No take down requests in the two years they've been doing it

Behind the scenes

  • Basic php/mysql buzzword compliant
  • Gradual evolution
  • Very responsive

Software

  • Powered by Apple Compressor - which is scalable, and doesn't cost to scale up
  • Custom applications are tied to Quicktime
  • Custom API

Hardware - highly scalable

  • Cluster of Apple Xsevers
  • SAN
  • Internet cloud <-> web front end

Results since implementing Media Mill
Two months development time and they now have

  • 7000 original videos
  • 25,000 derivatives
  • 250,000 downloads
  • Growth by a terabyte each semester
  • 10 terabytes used to date

More powerful features and incidentals:

  • Used to pass media around within a project management but now they have personal pages with "My Videos" and "My Projects." They can add to the project at any time and the system has an email notify function as well
  • Front end to an FTP client to push data quickly at 70 bytes per second.
  • Users select their own metadata. There are concerns about the future since these taggers are not professional curators.
  • All communication goes through the API
  • Graphic designers did the front end while others were doing the back end

Q & A

When content creators leave the institution the creation stays but they can't add to it anymore. They have considered deleting originals only if the original creator hasn't used the system in 6 months. Creators can go in after graduation and download originals.

Storage is doubling every semester and they use a robust backup system which does a complete backup over a month's time as well as pick up changes every night to catch new things. They have 40 terabytes and unlimited storage and rates will be the norm.

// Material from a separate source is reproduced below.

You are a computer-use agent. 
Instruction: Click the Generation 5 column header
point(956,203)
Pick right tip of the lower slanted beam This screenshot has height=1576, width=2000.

They do not treat university content differently than student content.

The system is utilized by faculty and students. The original plan targeted the students but they did a soft launch in the summer when students were not around so faculty jumped in and began creating.
Faculty tape libraries can be added as well and there is support for this.
Students now turn assignments via a :link: instead of a video

RE class projects - These can receive special treatment if they are part of a grade but it depends on how the class operates and where video is processed. Once a student has submitted/shared content then s/he can't take it back. Student videos are archived as a part of the faculty members "project" in the system.

New directions include integrating with existing services both university and commercial - like iTunes, YouTube, etc. They want it to be a major collaboration tool and to integrate with the course management system.

No major research work is being done at this time but multi-cast request for Internet2 may mean it's in a future plan.